The first way to boost the quality of your code is to write as few codes as possible. This is not only true when it comes to Ansible code, but in any development project, really. If you don't write any code, you cannot make any mistakes, right?
The Ansible community is very active in writing roles for all types of use-cases, so before writing one, always keep in mind that whenever you want to automate something, chances are someone else has already done it.
Ansible Galaxy is the community registry for ansible resources. It comes with a CLI, ansible-galaxy
, which allows installing roles and collections like so:
# Install a role
ansible-galaxy role install role_name
# Install a collection of modules
ansible-galaxy collection install collection_name
In case you do not find what you need online, and you do have to write a role, this CLI can also help you to bootstrap the project following the official guidelines.
# Create a role from scratch
ansible-galaxy role init role_name
As your codebase grows, it will necessarily become more difficult to keep an eye on its quality. Are all parts of the code up to your team's standards? A good way to find out is to use static code analysis tools. Two specific tools are the community's standards when it comes to Ansible : yamllint
and ansible-lint
.
Yamllint will spot mistakes in your yaml
syntax, which is at the core of your Ansible code. It will also ensure your code styling is consistent across your codebase. This may not seem as important, but it actually helps a lot to have a consistent codebase, especially when you have a very large codebase. It will also make it so much easier to onboard a new team member and share your knowledge of the codebase.
The second tool, ansible-lint, will check the logic of your playbooks and roles against a database of proven practices to avoid the most common pitfalls. It will make recommendations to help keep your code as maintainable as possible. Most of the time, ansible-lint comes with yamllint included, but it will depend on the version you install, so keep that in mind.
# With "-p" option, you get a condensed output. For full output, remove
# the "-p" option. It allows me to keep the example concise in this article.
$ ansible-lint -p ./role_name
./tasks/main.yaml:146: [EANSIBLE0002] Trailing whitespace
./tasks/main.yaml:209: [EANSIBLE0002] Trailing whitespace
./tasks/exec.yaml:16: [EANSIBLE0012] Commands should not change things if nothing needs doing
./tasks/exec.yaml:23: [EANSIBLE0013] Use shell only when shell functionality is required
In this example, you see 3 of the 18 default rules. To get the full list, simply use ansible-lint -L
.
Both of these tools are very easy to set up, and when integrated into your git-flow, as part of your CI/CD, for example, they will be the guardians of your quality standards.
Unit testing plays a big part in avoiding regressions when developing new features. It is very commonly used in most programming languages, but did you know that there is such a thing as a testing framework for Ansible?

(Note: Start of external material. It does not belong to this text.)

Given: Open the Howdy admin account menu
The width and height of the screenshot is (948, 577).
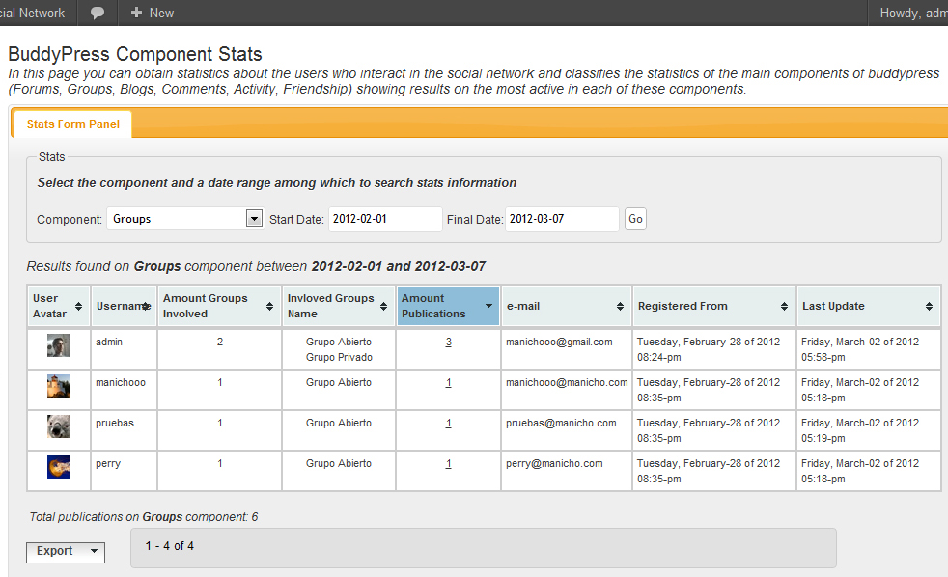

It is called Molecule, and allows for testing your Ansible roles within docker containers. It is configured using YAML, and in its default setup, a config file will look like this:
---
dependency:
name: galaxy
driver:
name: docker
platforms:
- name: instance
image: docker.io/pycontribs/centos:8
pre_build_image: true
provisioner:
name: ansible
verifier:
name: ansible
The default setup can be obtained by creating your role with molecule init role my-new-role --driver-name docker
.
This command will bootstrap your role just like the ansible-galaxy role init
command does, but it will add a default configuration for linting and testing.
In fact, molecule
can be installed with common linting tools, and you can then use it for linting as well!
If we look at this config file, we see that molecule will use the docker image [docker.io/pycontribs/centos:8]
to create an instance against which it will run tasks using a given provisioner (Ansible is the only supported provisioner as of today).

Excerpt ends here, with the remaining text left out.